Groep 8, Zuidoost
Lang leve de lol: het is bijna vakantie! Nou, niet in deze groep 8. Hier wordt nog altijd keihard gewerkt. Althans, tot twaalf uur ’s middags, daarna is de koek op. “Ze zijn niet vooruit te branden.” Tegen zijn principes in heeft de meester deze week zelfs gedreigd dat ze de gymles missen als ze niet serieus meewerken met de rekenles. “Eigenlijk vind ik dat uitsluiten van gym echt niet kunnen, maar omdat ik ze de keuze geef – wel of niet meedoen – kan ik ermee leven.”
Als beloning staan er leuke dingen op het middagprogramma. Vandaag een les puberteit door een collega, die de kinderen leert een condoom om een halve komkommer te doen. Daarna wordt er, na wat tegenstribbelen van de jongens, over ongesteldheid gepraat en komt het onderwerp hygiëne ter sprake. De edele delen niet met zeep wassen is voor sommigen een eyeopener. En altijd gymmen in gymspullen is de gouden tip. Vooral als ze straks op de middelbare school zitten. Want als je, zoals de meester het horrorscenario schetst, het eerste uur gym hebt en de rest van de dag door moet met een bezweet shirt, maak je geen goede indruk.
De meisjes krijgen na afloop van de les een tasje met maandverband en andere spulletjes mee voor thuis, waarop de jongens protesteren.
“En wij dan?”
“Wil je ook maandverband?” vraagt de meester.
“Nee, nee.”
“Weten jullie wel hoe duur het is om al die spullen te kopen? En de meisjes hebben daar toch niet om gevraagd, om die uitgaven. Dat kost makkelijk zo’n tien euro per maand.”
Dan is het stil.
Dat de financiële situatie bij zijn leerlingen thuis soms nijpend is, wist de meester al. Zo had hij afgelopen jaar nog aanspraak gedaan op het Jeugdeducatiefonds voor een leerling met te kleine kleren en een moeder zonder geld. “Zijn mouwen kwamen tot halverwege zijn onderarm.”

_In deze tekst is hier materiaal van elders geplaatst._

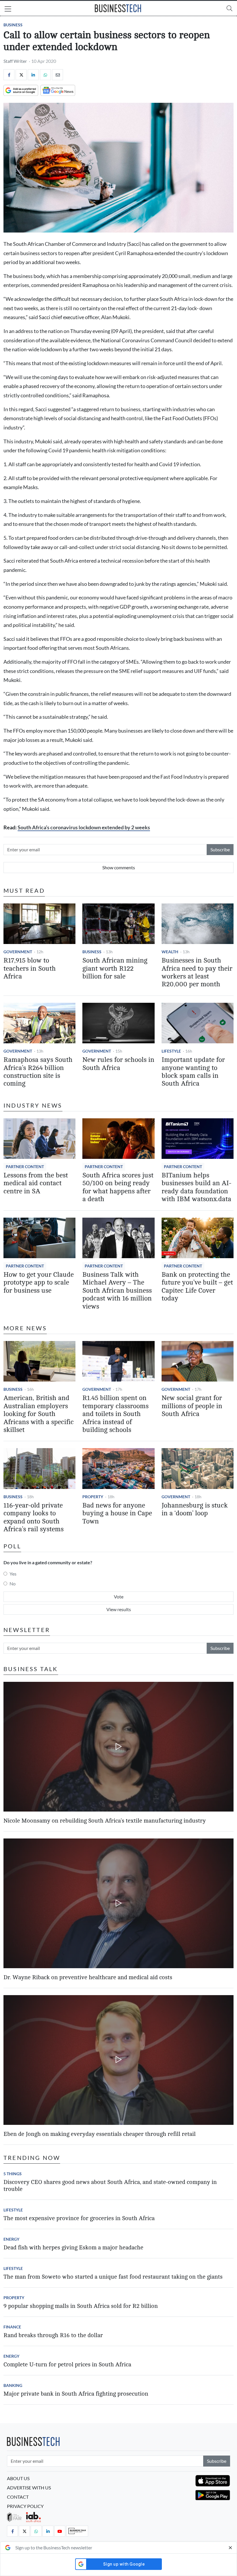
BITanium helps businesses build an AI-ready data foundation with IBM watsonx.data (196, 1187)
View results (118, 1609)
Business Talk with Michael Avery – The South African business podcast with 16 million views (117, 1290)
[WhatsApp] (45, 74)
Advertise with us (29, 2487)
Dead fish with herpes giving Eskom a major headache (73, 2247)
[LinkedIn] (33, 74)
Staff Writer (15, 61)
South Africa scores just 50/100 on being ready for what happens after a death (117, 1187)
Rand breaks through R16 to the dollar (53, 2335)
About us (18, 2478)
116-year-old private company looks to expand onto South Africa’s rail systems (33, 1517)
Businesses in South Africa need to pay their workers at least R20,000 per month (197, 972)
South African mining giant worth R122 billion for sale (114, 968)
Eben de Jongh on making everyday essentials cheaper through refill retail (99, 2134)
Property (92, 1496)
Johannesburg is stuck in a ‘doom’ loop (195, 1509)
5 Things (12, 2173)
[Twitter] (21, 74)
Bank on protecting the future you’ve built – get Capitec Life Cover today (197, 1286)
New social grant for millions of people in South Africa (192, 1406)
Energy (11, 2239)
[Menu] (8, 10)
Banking (12, 2385)
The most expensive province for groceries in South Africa (79, 2218)
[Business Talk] (77, 2531)
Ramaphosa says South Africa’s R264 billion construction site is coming (38, 1071)
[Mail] (57, 74)
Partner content (25, 1166)
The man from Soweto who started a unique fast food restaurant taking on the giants (113, 2276)
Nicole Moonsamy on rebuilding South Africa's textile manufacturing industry (104, 1820)
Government (17, 951)
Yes (13, 1573)
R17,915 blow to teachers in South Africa (29, 968)
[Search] (229, 8)
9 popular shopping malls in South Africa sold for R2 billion (80, 2306)
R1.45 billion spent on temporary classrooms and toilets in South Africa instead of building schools (115, 1414)
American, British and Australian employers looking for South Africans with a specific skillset (38, 1414)
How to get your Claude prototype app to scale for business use (38, 1282)
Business (13, 24)
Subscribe (220, 849)
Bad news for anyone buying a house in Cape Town (117, 1513)
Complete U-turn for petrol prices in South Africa (67, 2364)
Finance (12, 2326)
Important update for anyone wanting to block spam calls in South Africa (193, 1071)
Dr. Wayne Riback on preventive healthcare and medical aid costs (87, 1977)
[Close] (230, 2547)
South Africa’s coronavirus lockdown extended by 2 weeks (84, 827)
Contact (18, 2497)
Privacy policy (25, 2506)
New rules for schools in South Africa (118, 1063)
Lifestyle (171, 1051)
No (13, 1583)
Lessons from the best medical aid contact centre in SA (35, 1183)
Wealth (170, 951)
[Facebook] (8, 74)
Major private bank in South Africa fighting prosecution (75, 2393)
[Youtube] (59, 2531)
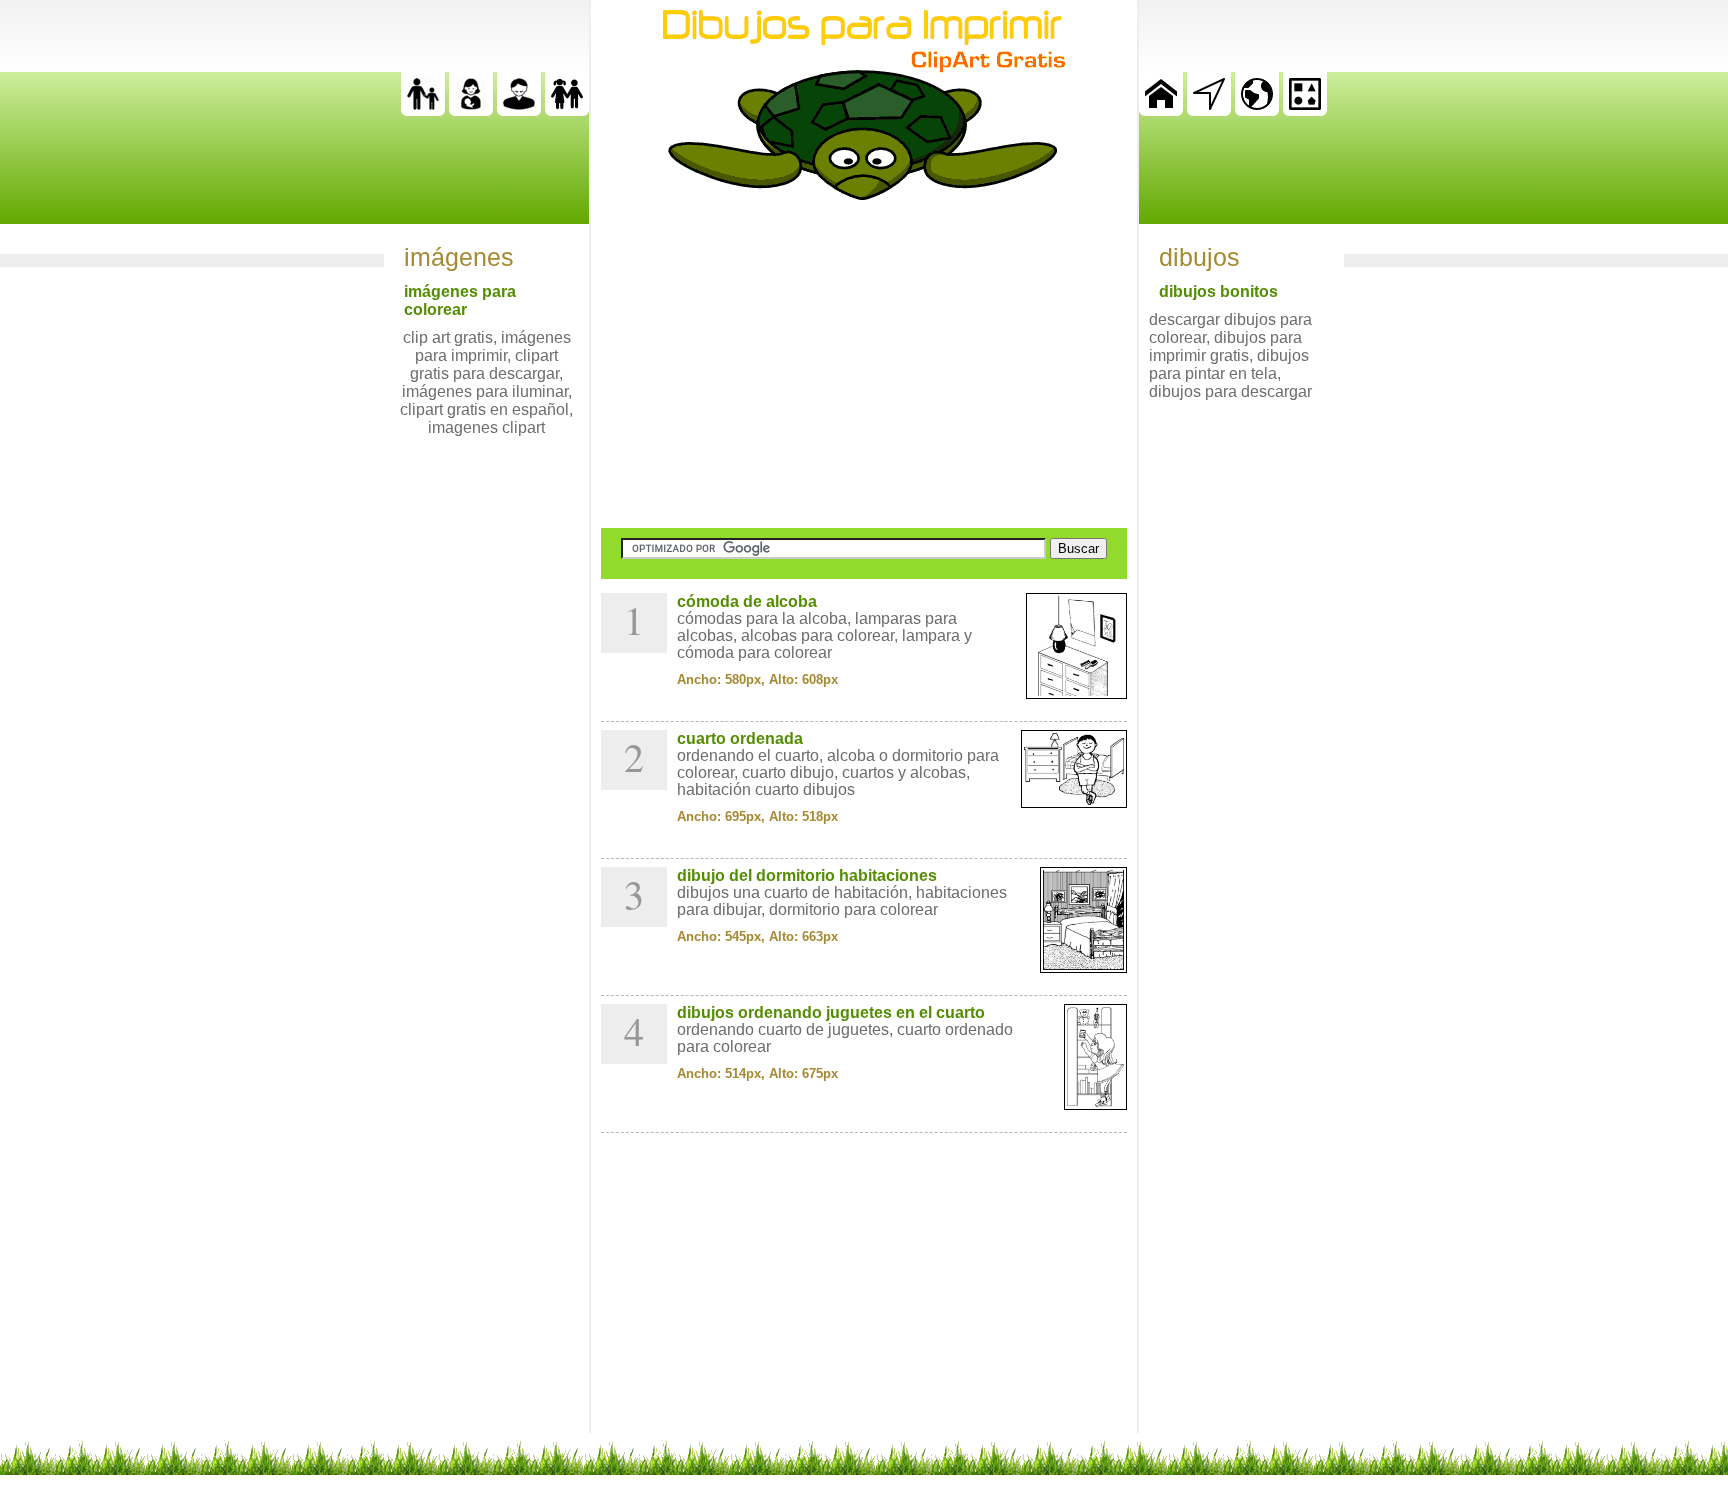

Met z’n tweeën zijn ze naar de H&M in winkelcentrum Oostpoort gegaan. Hij bleek maat 170 te hebben, terwijl zijn oude trui 148 was. Ze kochten een aantal sets kleding. “Maar meester, dat is veel te duur, dat is het toch niet waard,” zei de jongen bij de kassa. Waarop de meester antwoordde dat hij dat bedrag dubbel en dwars waard was.
En dan was er nog een onverwacht moment tijdens het verkeersexamen. Alle leerlingen hadden de theorie met vlag en wimpel gehaald. En dus was het tijd voor de praktijk. Maar wat bleek? Vier kinderen konden niet fietsen en acht kinderen hadden geen fiets. “Die zag ik niet aankomen,” zegt de meester.
Om het verkeersexamen toch te kunnen doen, regelde hij via hetzelfde educatiefonds fietsen voor de kinderen die er geen konden betalen. Een van de leerlingen leerde zichzelf binnen acht dagen fietsen en kon alsnog examen doen.
“Heel fijn dat het zo opgelost kon worden. Maar dan denk ik wel meteen: hoe moet dat volgend jaar op de middelbare school? Wie let er dan op deze kinderen? En wie helpt de ouders?”